## Task prompt:
Could you repeat the records that start at the line containing "Given: Click the Войти login link" and run through the end of the records, swapping "dropdown" for "drop-down" and leaving everything else as it is? Omit the pictures from your answer.
******************************
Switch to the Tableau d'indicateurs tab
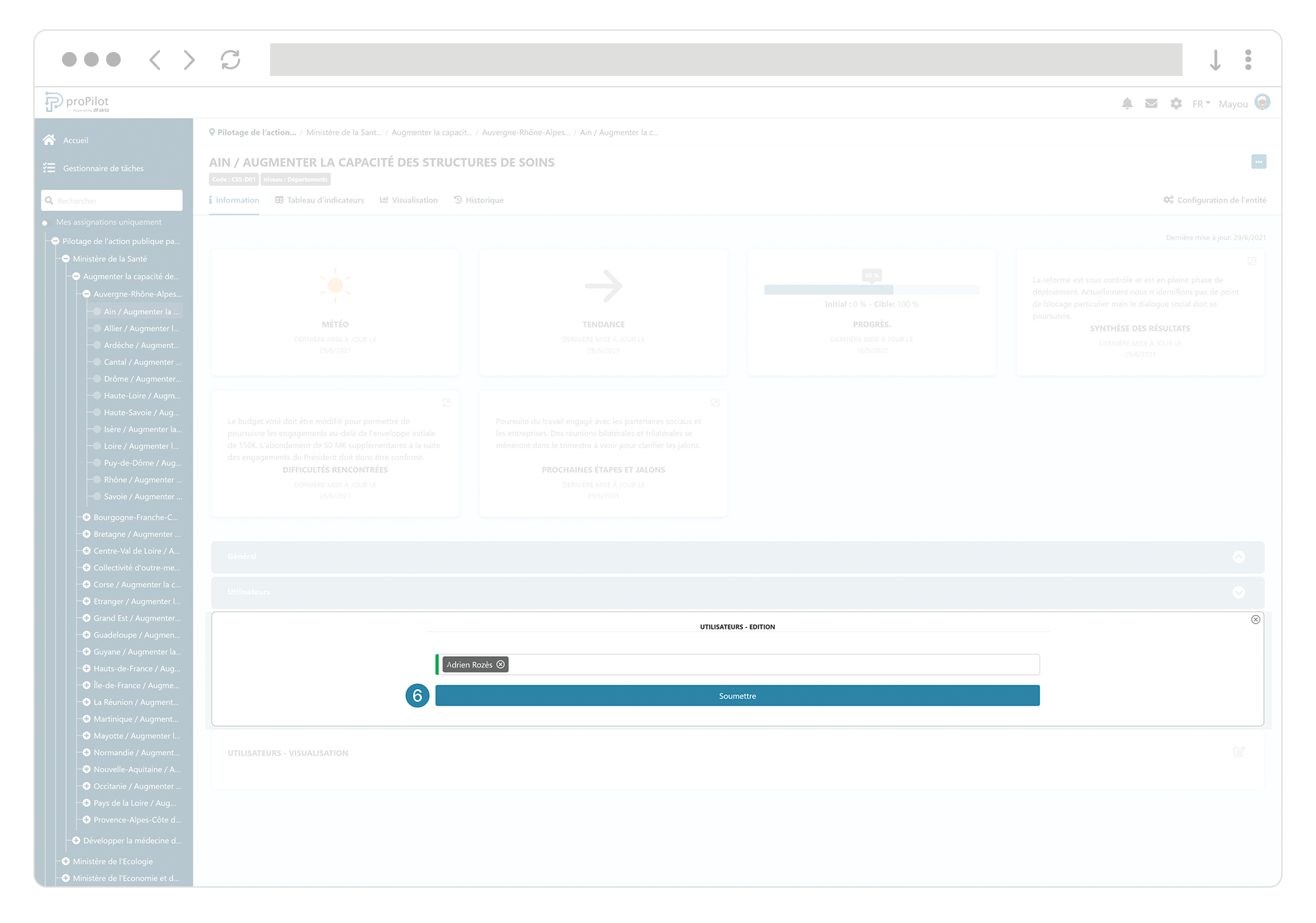The image size is (1316, 923). click(324, 199)
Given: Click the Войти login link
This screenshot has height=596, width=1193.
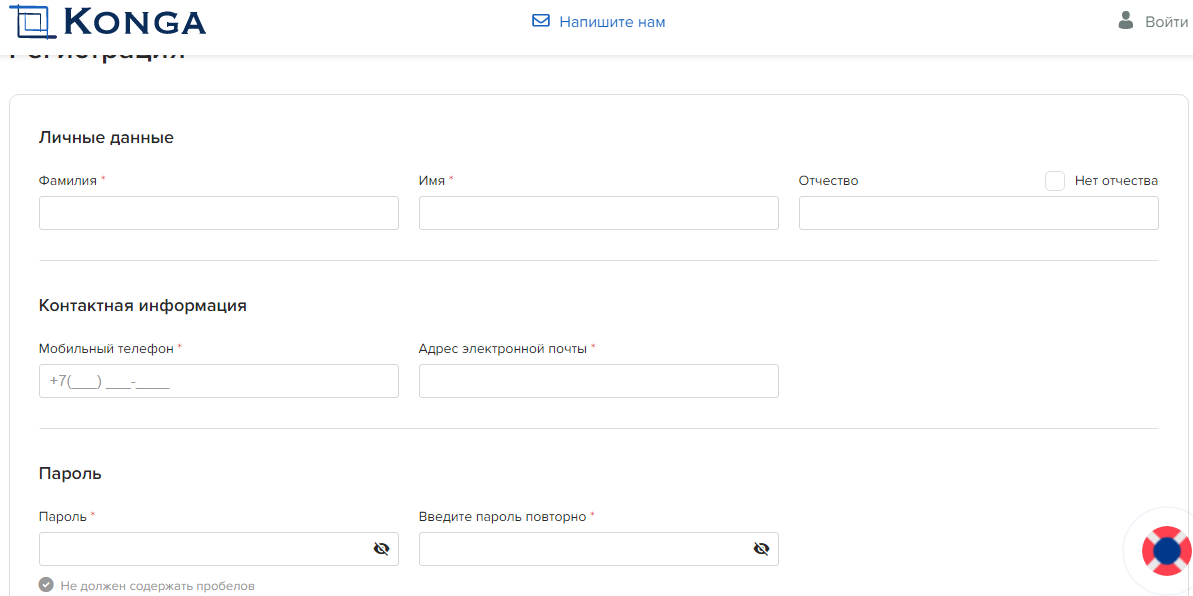Looking at the screenshot, I should tap(1166, 22).
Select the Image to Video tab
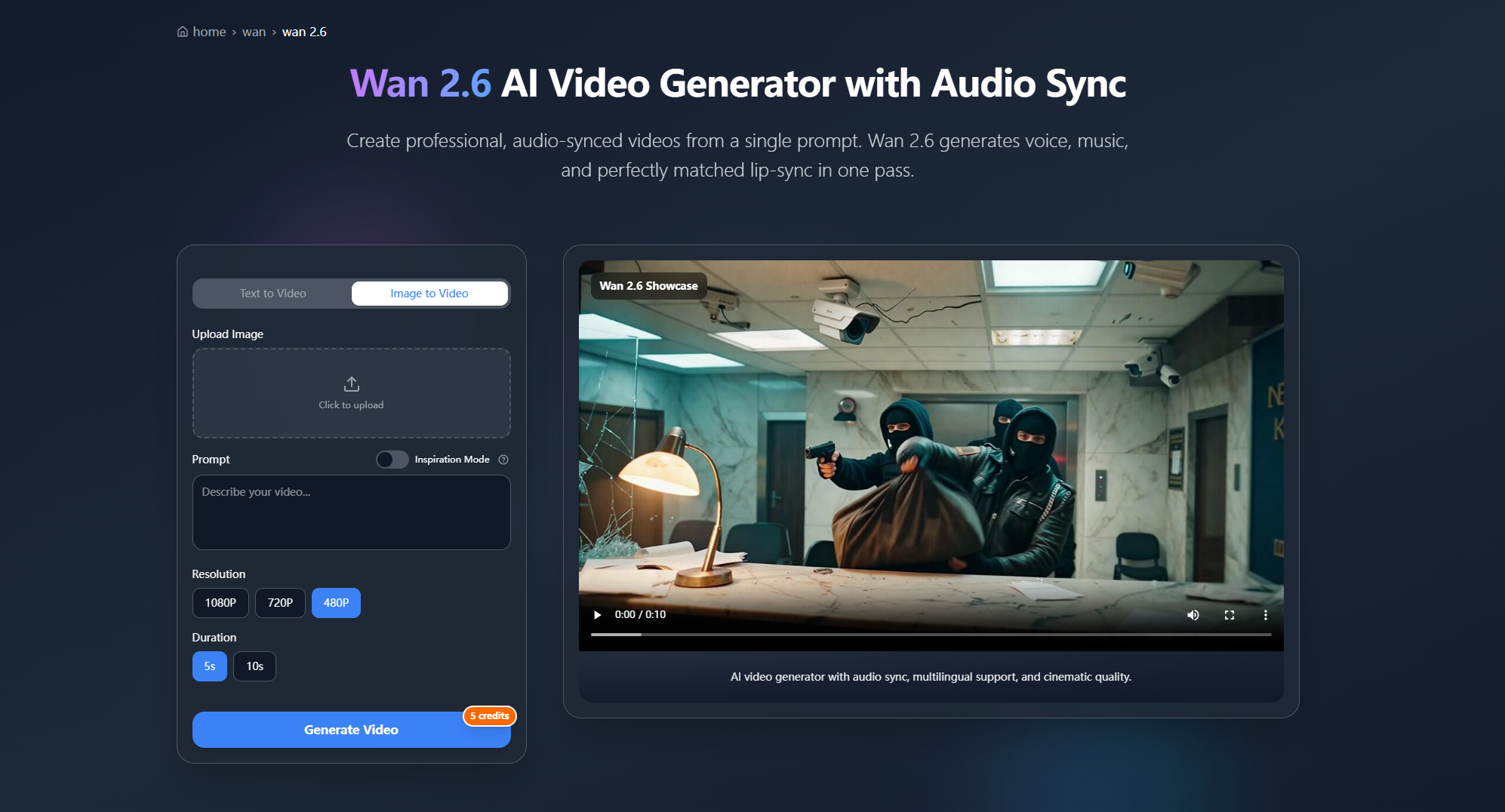 (429, 293)
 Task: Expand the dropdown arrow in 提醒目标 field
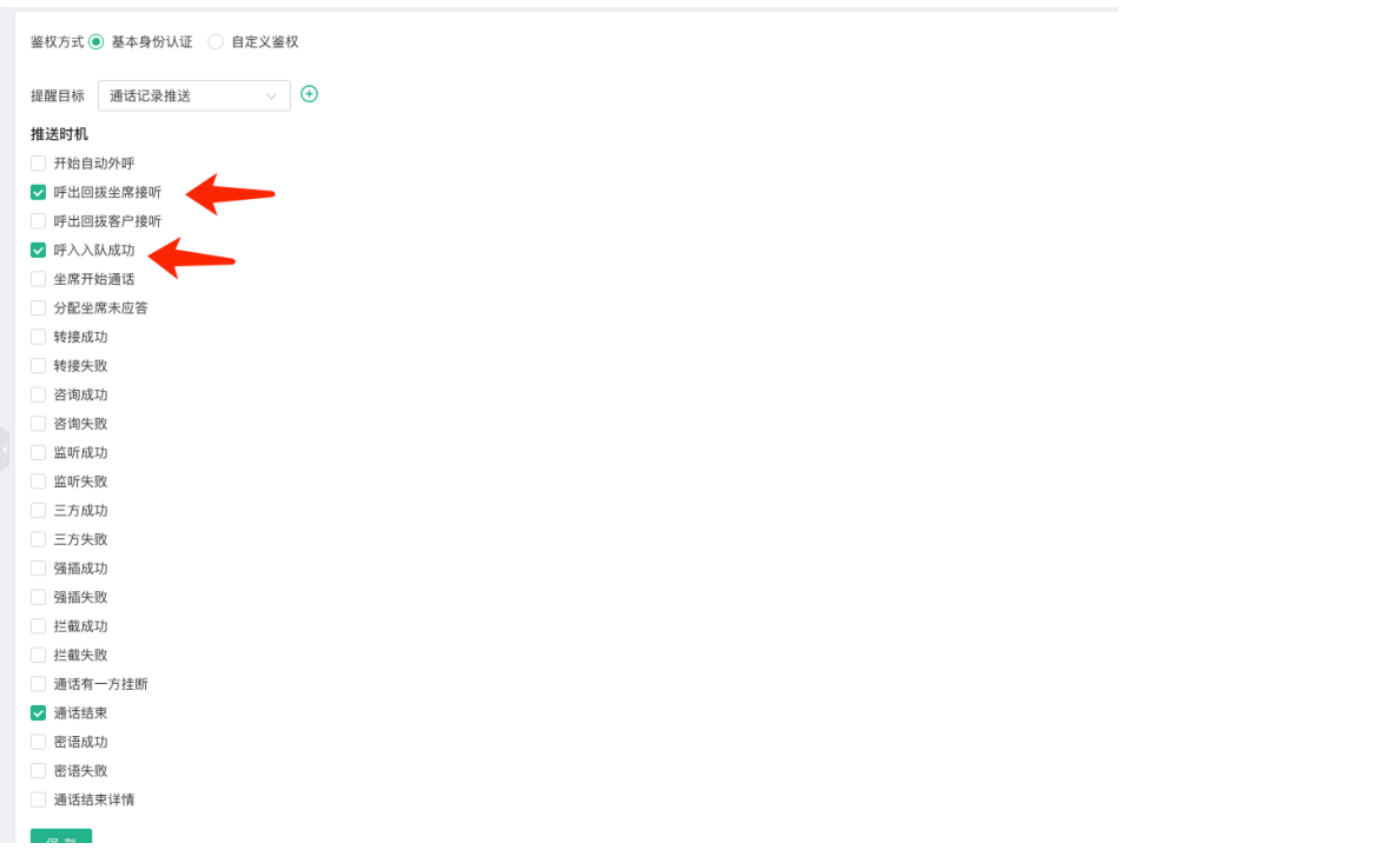(271, 97)
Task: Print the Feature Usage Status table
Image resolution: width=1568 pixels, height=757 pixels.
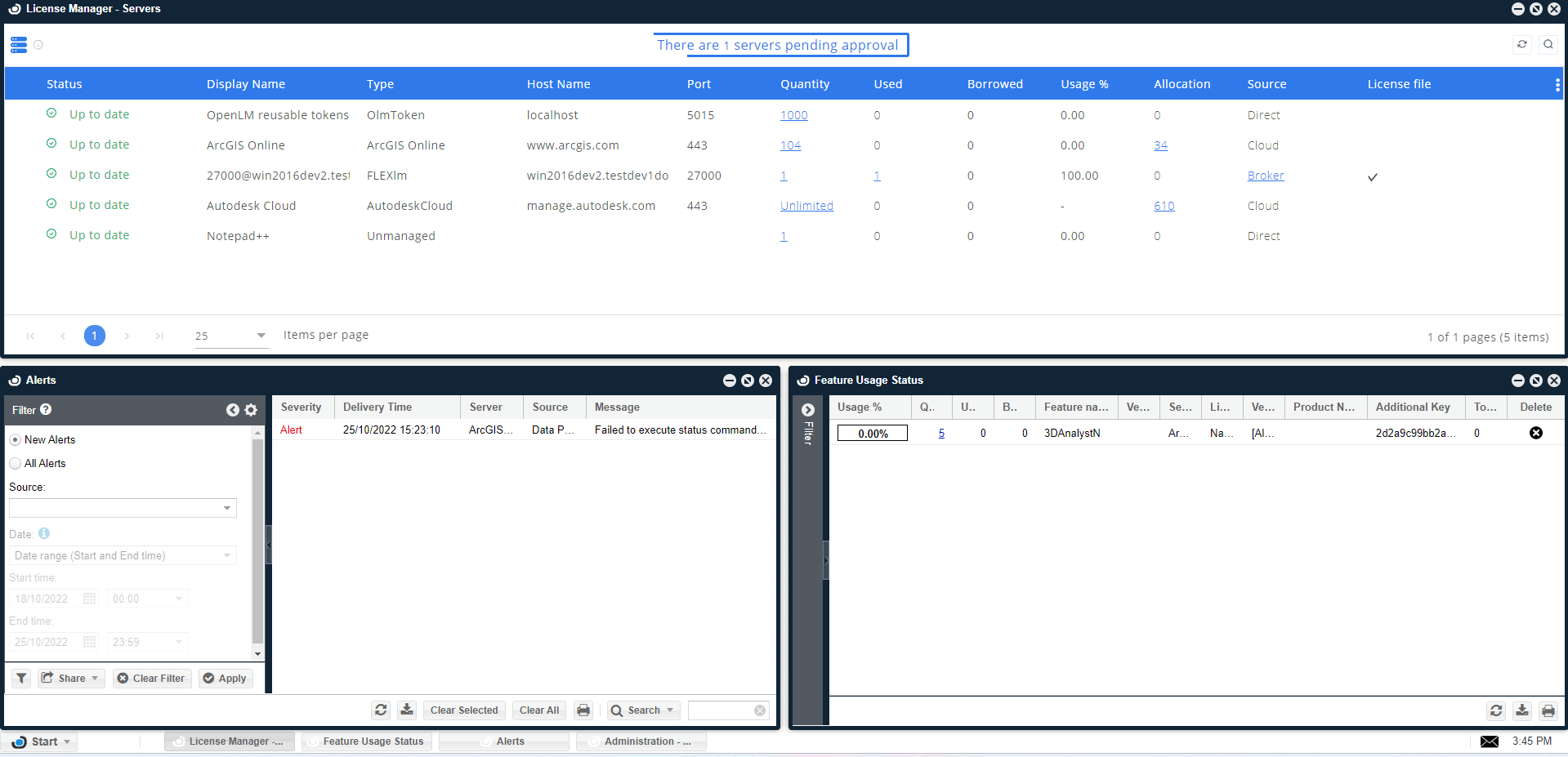Action: pos(1548,711)
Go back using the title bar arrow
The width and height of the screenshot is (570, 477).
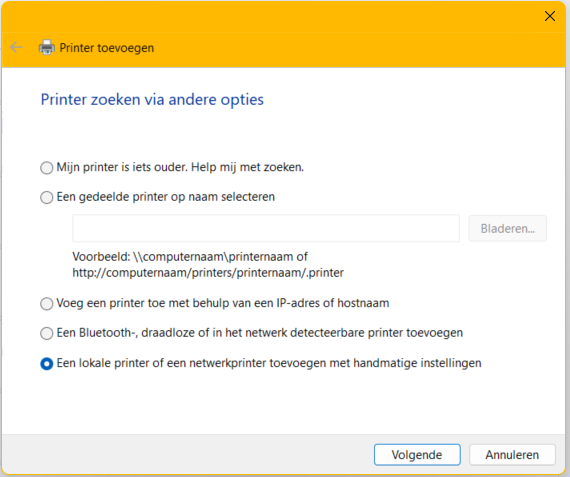tap(16, 47)
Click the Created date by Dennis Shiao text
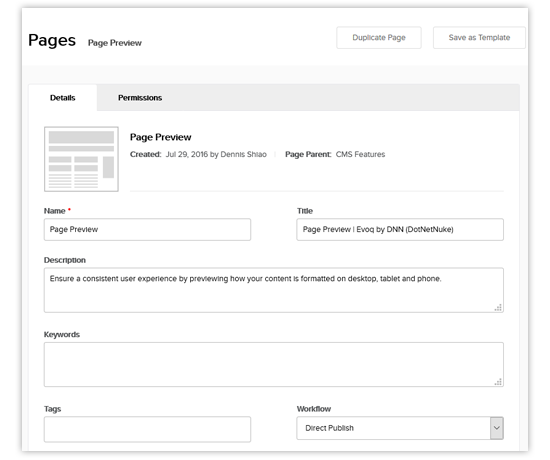The image size is (550, 460). coord(216,154)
******************************
## Result below:
Given: Click the Войти login link
This screenshot has height=596, width=1193.
Looking at the screenshot, I should tap(1166, 22).
Select the Image to Video tab
 (429, 293)
 Task: Expand the drop-down arrow in 提醒目标 field
(271, 97)
Task: Print the Feature Usage Status table
Image resolution: width=1568 pixels, height=757 pixels.
Action: pos(1548,711)
Go back using the title bar arrow
The width and height of the screenshot is (570, 477).
tap(16, 47)
Click the Created date by Dennis Shiao text
The image size is (550, 460). coord(216,154)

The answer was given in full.